Book Review: Blue Like Me by Aaron Philip Clark

An extra dark slice of Los Angeles describes Blue Like Me by Aaron Philip Clark. It’s a gripping and intense crime thriller, and a completely unnuanced hard-boiled parable on policing and corrupt cops.

Blue Like Me by Aaron Philip Clark is the second in the series featuring private investigator Trevor Finnegan, but the first I’ve read. When the publicist for Thomas & Mercer offered me an advanced copy for review, I accepted because I never turn down cop or private investigator novels set in Los Angeles. And after reading this one, I definitely plan to read the first book in the series.

BLUE LIKE ME

by Aaron Philip Clark

Series: Trevor Finnegan #2

Published by Thomas & Mercer

on November 08, 2022

Genre(s) Crime Thriller, Hard-Boiled Crime

ISBN 9781542039697

255 pages

A brutal homicide sets an ex-cop and his former partner on the hunt for an enigmatic killer in a gripping thriller by the author of Under Color of Law.

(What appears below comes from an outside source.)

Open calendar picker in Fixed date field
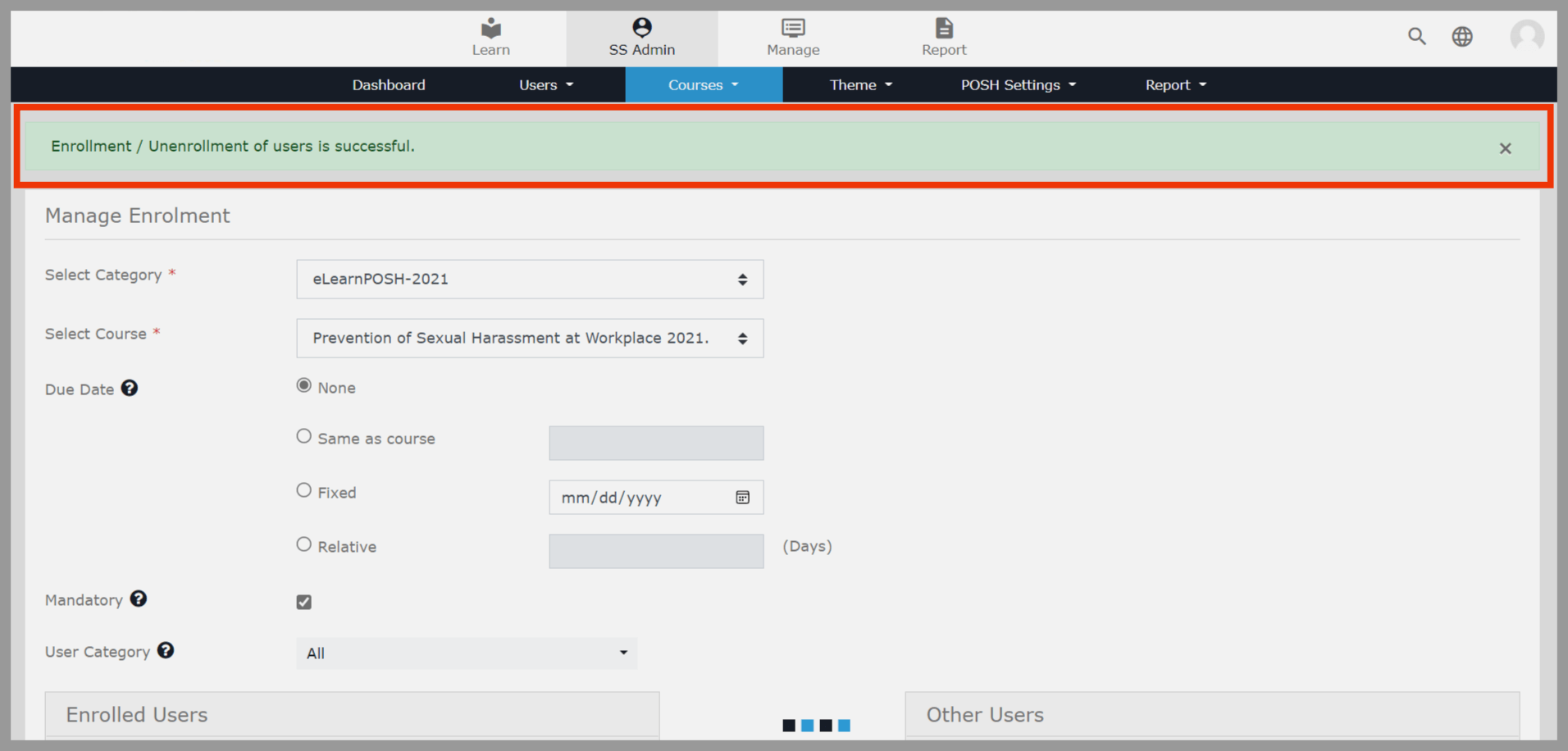This screenshot has width=1568, height=751. [x=742, y=498]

When former detective Trevor “Finn” Finnegan became a PI, he adopted a new mandate: catch the LAPD’s worst in the act. While on surveillance in Venice Beach, Finn tails two potentially dirty cops: Detective Martin Riley and Finn’s ex-partner, Detective Sally Munoz. Things take a deadly turn when an unknown assailant executes Riley and wounds Munoz. In an instant, Finn goes from private eye to eyewitness.

Munoz needs Finn to help find Riley’s killer, but doing so could blow his cover. She’s an officer shaded by rumors. Maybe she’s still a good cop―but maybe she’s not. Finn’s reluctance ends when his dear “uncle,” an ex-LAPD detective, is murdered, and it might be connected to Riley’s death.

To prevent more bloodshed and avoid becoming the next targets on the killer’s list, Finn and Munoz will have to bury their complicated past, trust each other, and come face-to-face with painful secrets that could destroy them both.

Clark’s extra dark, Training Day (2001) dark, slice of Los Angeles where the cops may be dirty, but the streets are choked with dangerous criminals leaps back a generation to connect the backstory of private investigator Trevor Finnegan to the framing of an innocent man for the murder of a police officer.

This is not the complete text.